Task objective: Go through the records below line by line. Count the lines with "header" and give the count alone.

(Record set begins)

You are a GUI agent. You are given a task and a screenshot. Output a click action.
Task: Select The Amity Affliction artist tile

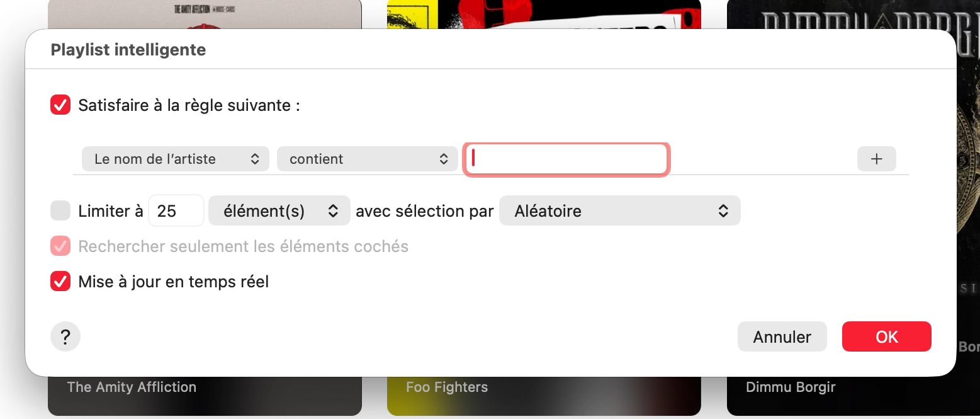point(132,387)
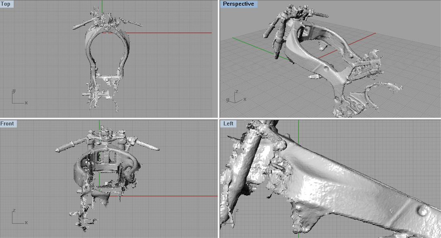Viewport: 441px width, 238px height.
Task: Activate the Perspective viewport title
Action: (x=238, y=4)
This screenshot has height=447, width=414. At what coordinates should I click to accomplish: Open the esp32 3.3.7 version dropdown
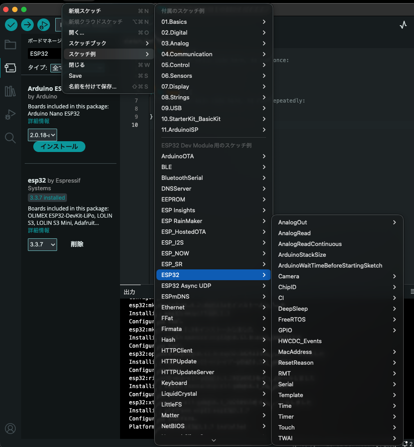[42, 244]
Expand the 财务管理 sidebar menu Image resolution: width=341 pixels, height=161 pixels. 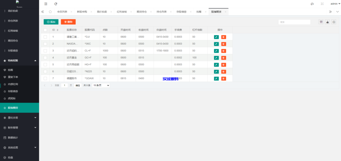coord(19,127)

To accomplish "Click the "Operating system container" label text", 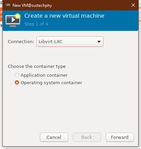I will 52,83.
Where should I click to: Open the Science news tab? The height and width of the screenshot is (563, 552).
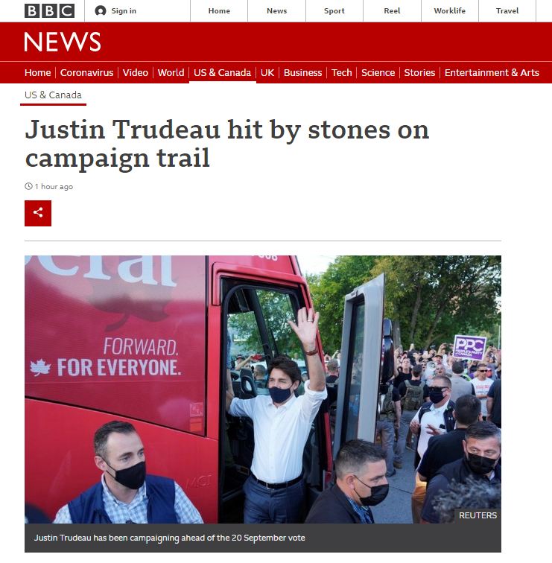[378, 72]
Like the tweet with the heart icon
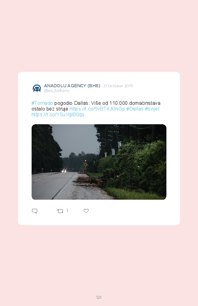Image resolution: width=198 pixels, height=306 pixels. [x=86, y=211]
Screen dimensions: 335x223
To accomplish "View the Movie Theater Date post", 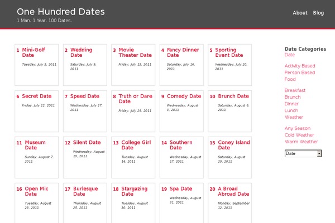I will [x=135, y=52].
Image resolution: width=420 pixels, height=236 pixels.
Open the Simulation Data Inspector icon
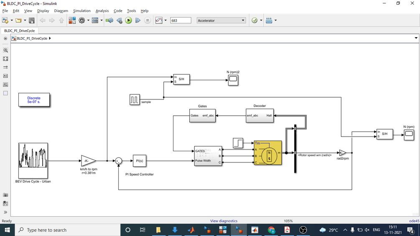point(159,20)
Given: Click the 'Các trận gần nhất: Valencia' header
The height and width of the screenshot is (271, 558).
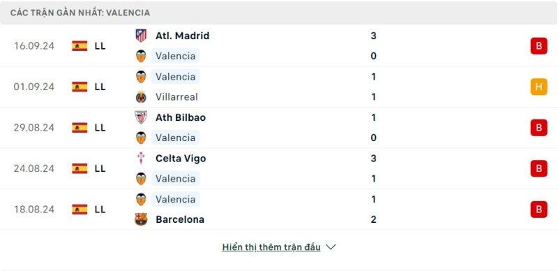Looking at the screenshot, I should click(x=80, y=13).
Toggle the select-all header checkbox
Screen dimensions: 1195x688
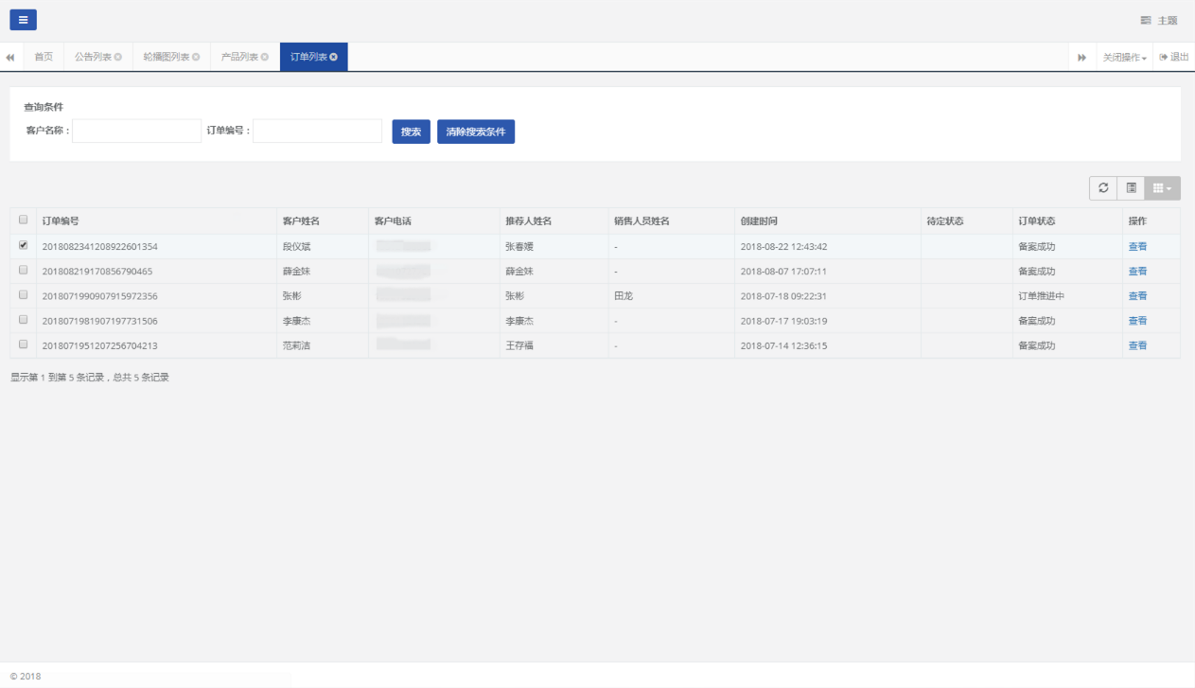(x=24, y=221)
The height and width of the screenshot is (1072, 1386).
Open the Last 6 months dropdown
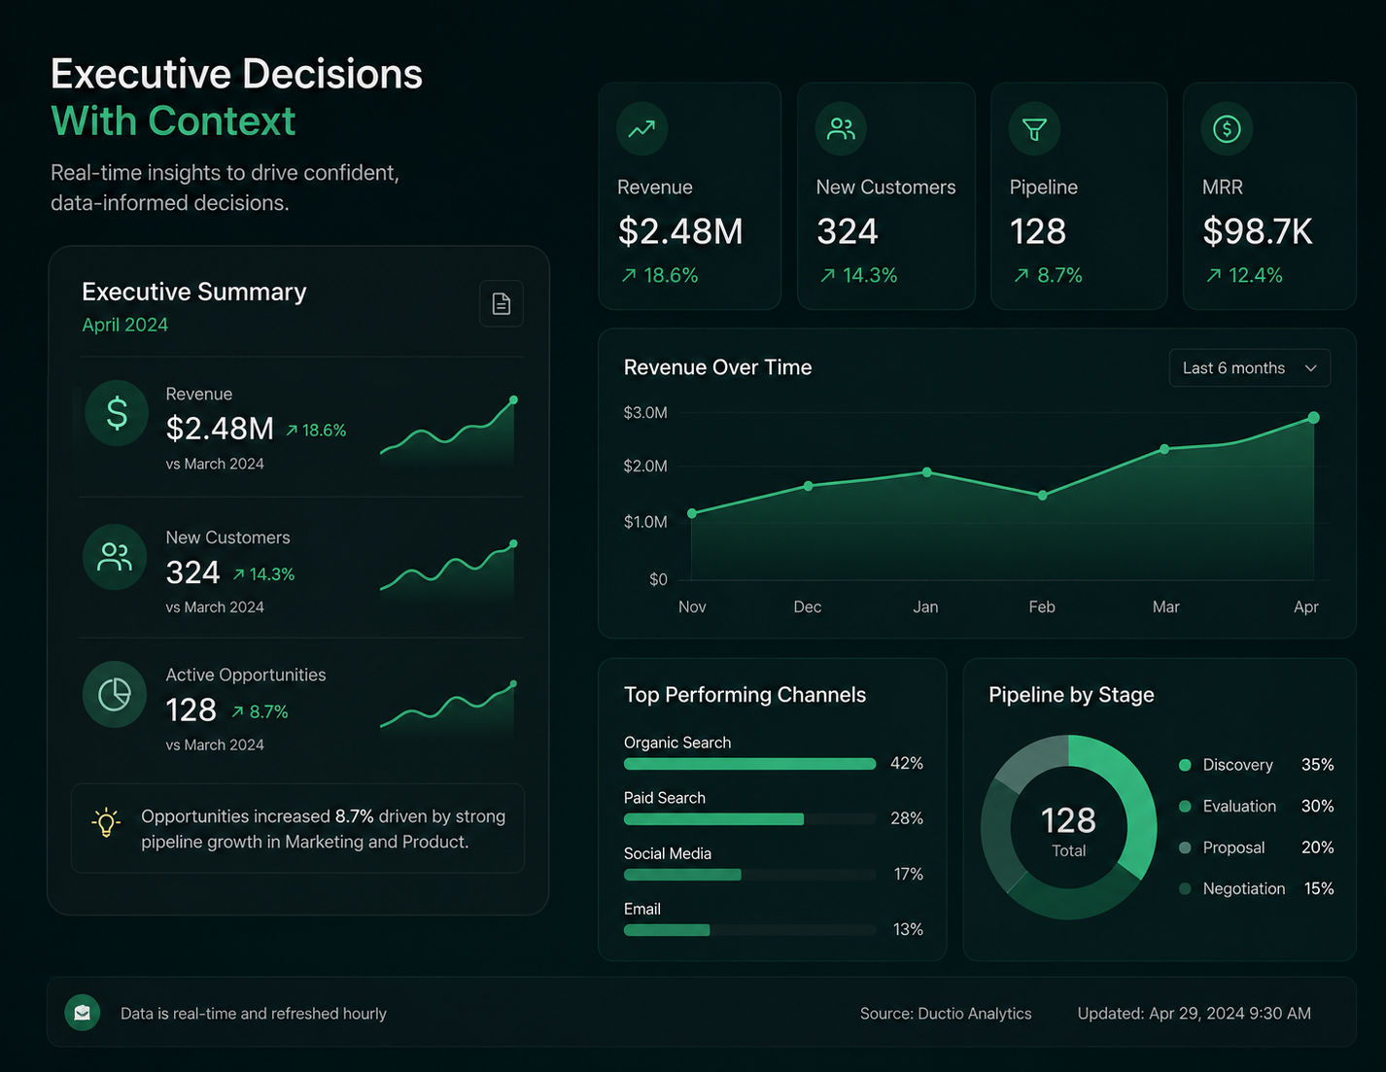1250,368
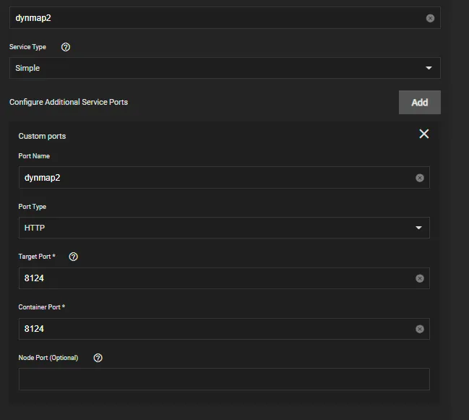Focus the top dynmap2 text field
Image resolution: width=469 pixels, height=420 pixels.
(x=217, y=18)
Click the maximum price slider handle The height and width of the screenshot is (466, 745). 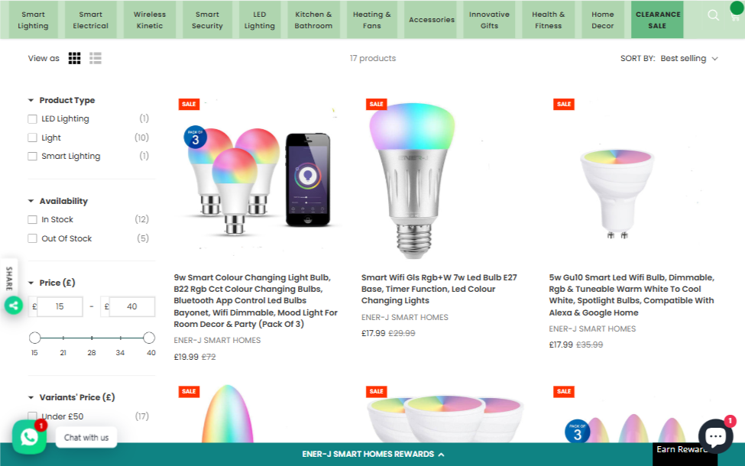pyautogui.click(x=149, y=338)
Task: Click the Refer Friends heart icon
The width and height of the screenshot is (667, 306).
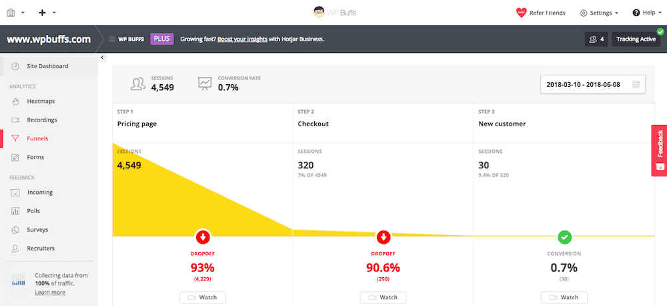Action: (x=522, y=13)
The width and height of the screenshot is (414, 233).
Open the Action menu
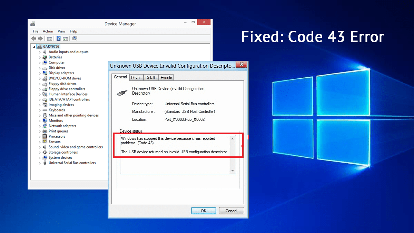tap(48, 31)
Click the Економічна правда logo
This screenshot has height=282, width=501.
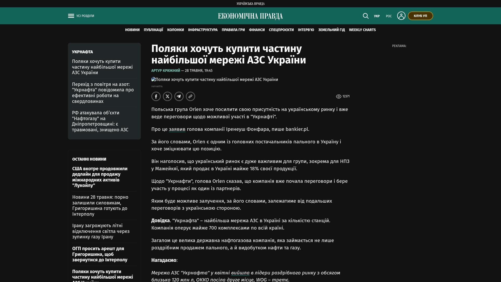click(x=251, y=16)
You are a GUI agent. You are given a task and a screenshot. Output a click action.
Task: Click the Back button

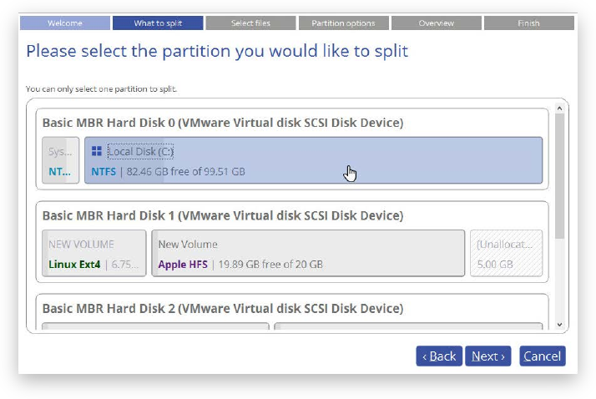438,356
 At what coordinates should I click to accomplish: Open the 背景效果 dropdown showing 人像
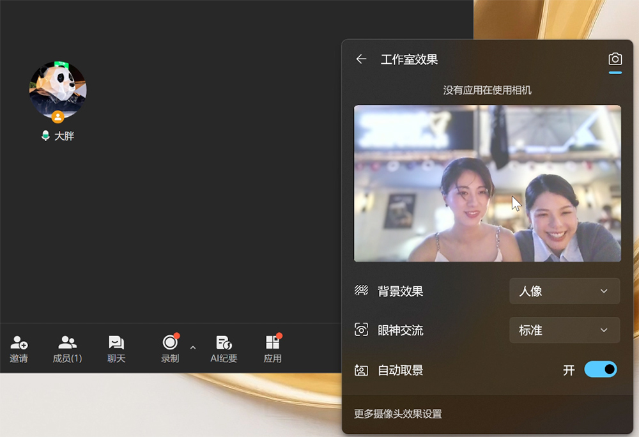(x=564, y=291)
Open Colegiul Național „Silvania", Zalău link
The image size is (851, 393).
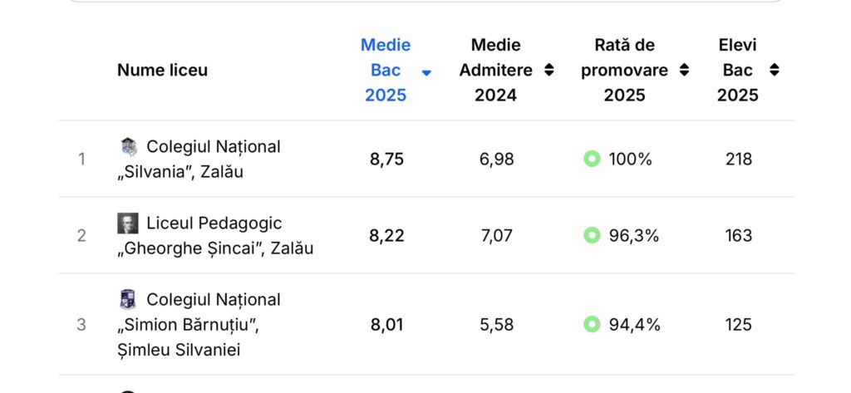point(199,160)
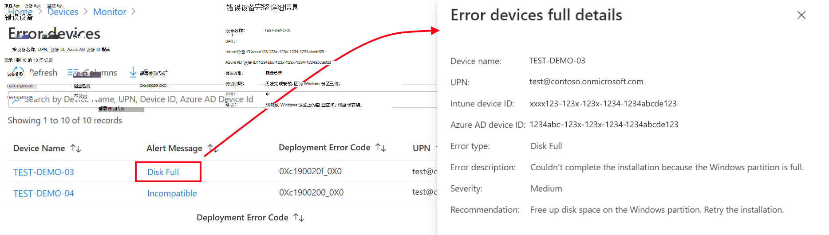The width and height of the screenshot is (829, 235).
Task: Click sort arrows beside Device Name
Action: tap(76, 149)
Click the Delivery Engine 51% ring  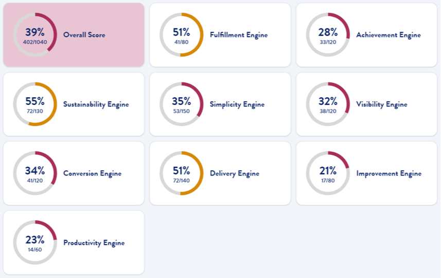point(181,173)
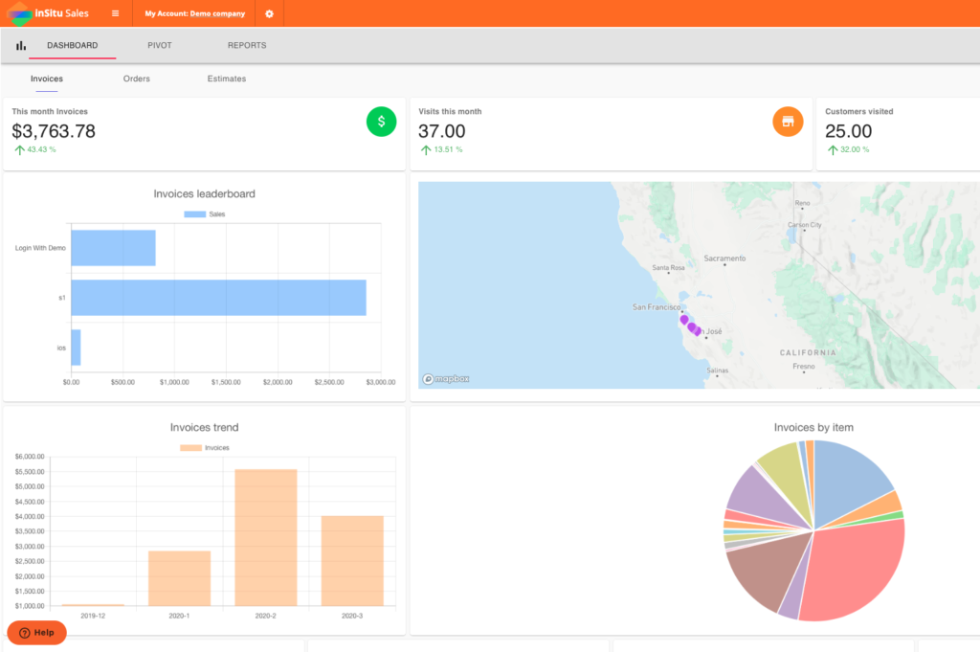
Task: Click the orange store icon on visits card
Action: [787, 122]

(Record set ends)

Solution to the exercise: 2